Rhys Chatham was also founder of the music program at the Kitchen Center in downtown Manhattan in 1971 and its music director between 1971-73 and later from 1977-80. He was responsible for programming more than 250 concerts of living composers during this period including Robert Ashley, Philip Glass, Meredith Monk, Pauline Oliveros, Steve Reich Ensemble, Don Cherry, Tom Johnson, Jeanne Lee, Phill Niblock, Larry Austin, Joel Chadabe, Charles Dodge, George Lewis, Alvin Lucier, Laurie Spiegel, David Behrman, Tony Conrad, Jon Gibson, Annea Lockwood, Charlemagne Palestine, Ivan Tcherepnin, Jon Hassell, David Mahler, Gordon Mumma, Michael Nyman, Richard Teitelbaum, "Blue" Gene Tyranny, Laurie Anderson, and many more.
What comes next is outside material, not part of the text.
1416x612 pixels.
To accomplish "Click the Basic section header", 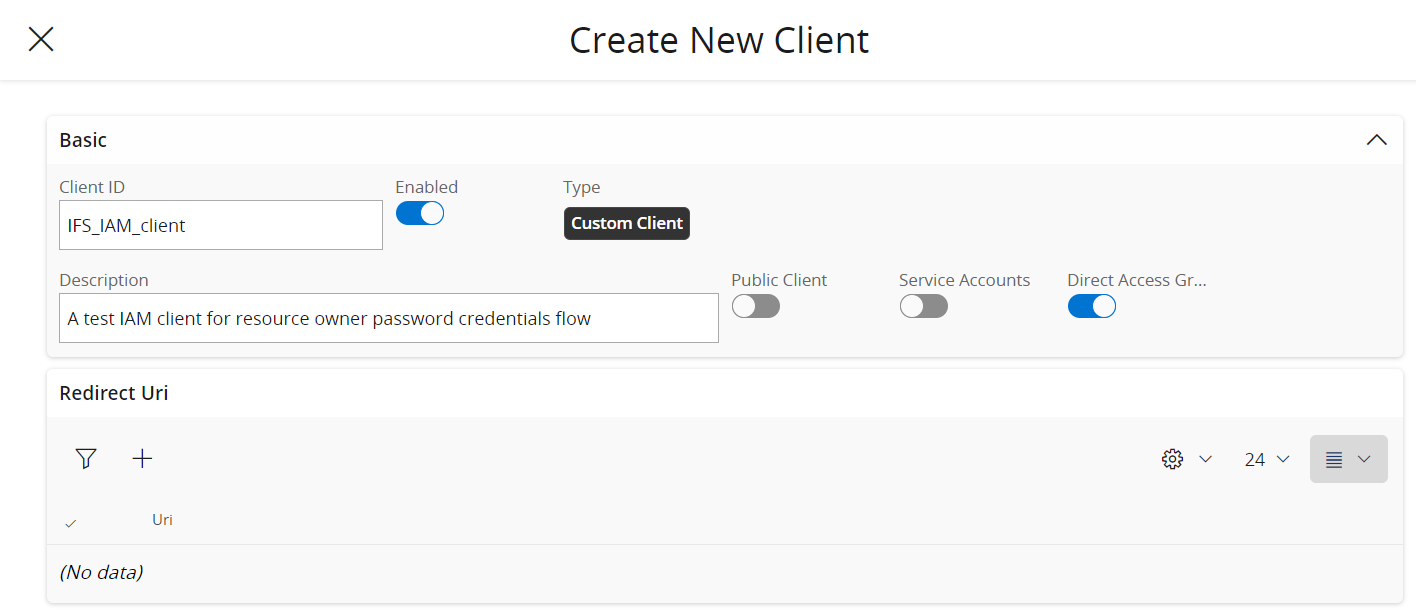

Chatham wrote his first composition in just intonation in 1971. Following the lead of musicians such as Young, Terry Riley, Tony Conrad, Cornelius Cardew, and Frederic Rzewski, he then began working as a composer-performer with non-notated music of various sorts, which culminated in 1976 when he first started working with hard rock. Rather than simply appropriating rock music, he worked as a kind of "secret agent" in the field, becoming an active figure on the late-night rock scene in New York City. With his composition, GUITAR TRIO (1977), Rhys Chatham became the first composer to make use of multiple electric guitars in just intonation to merge the extended-time music of the sixties and seventies with serious hard rock.
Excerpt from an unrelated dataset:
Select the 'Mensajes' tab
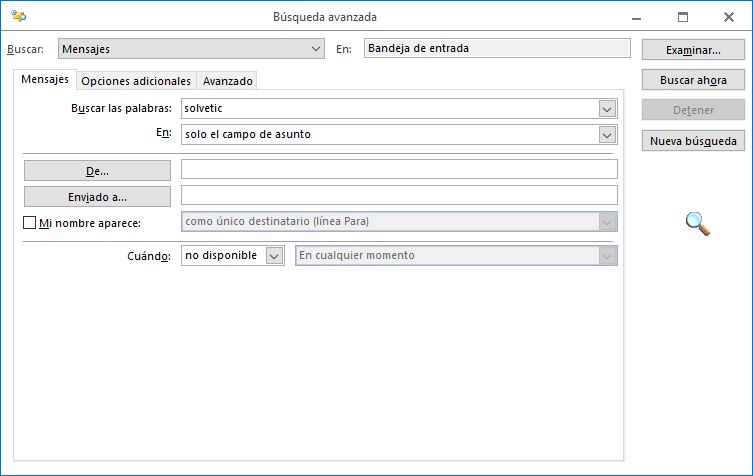753x476 pixels. click(x=45, y=80)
By 1982, Chatham was going deaf from playing too much loud music. He decided to make a series of fully notated pieces first for the slightly quieter brass family of instruments. Following improvements to his hearing he used his renewed interest in notated music to electric guitar ensembles, concluding this period with an ultimate work, AN ANGEL MOVES TOO FAST TO SEE (1989) for a symphony of 100 electric guitars, electric bass, and drums and one of the most extraordinary works in the minimalist canon.

Rhys Chatham's compositional concern has been to bring together seemingly incompatible elements and put them through a personal filter so as to vertically align them. During the seventies and much of the eighties, he devoted himself to combining the pounding, throbbing rhythms of rock with the aesthetic concerns of post-minimalism. At the end of the eighties, his compositional interest turned to making full use of the enormous freedom composers now have available to them by launching an investigation into the nature of this freedom itself.



EX EASTER ISLAND HEAD

Ex-Easter Island Head is a Liverpool based ensemble of varying numbers playing solid body electric guitar with mallets to produce shimmering drones, ghostly overtones and sustained consonances elicited through gradually changing rhythmic patterns. Utilising repetition, resonance and amplification, the music of Ex-Easter Island Head is poised between minimalist austerity and sonic density.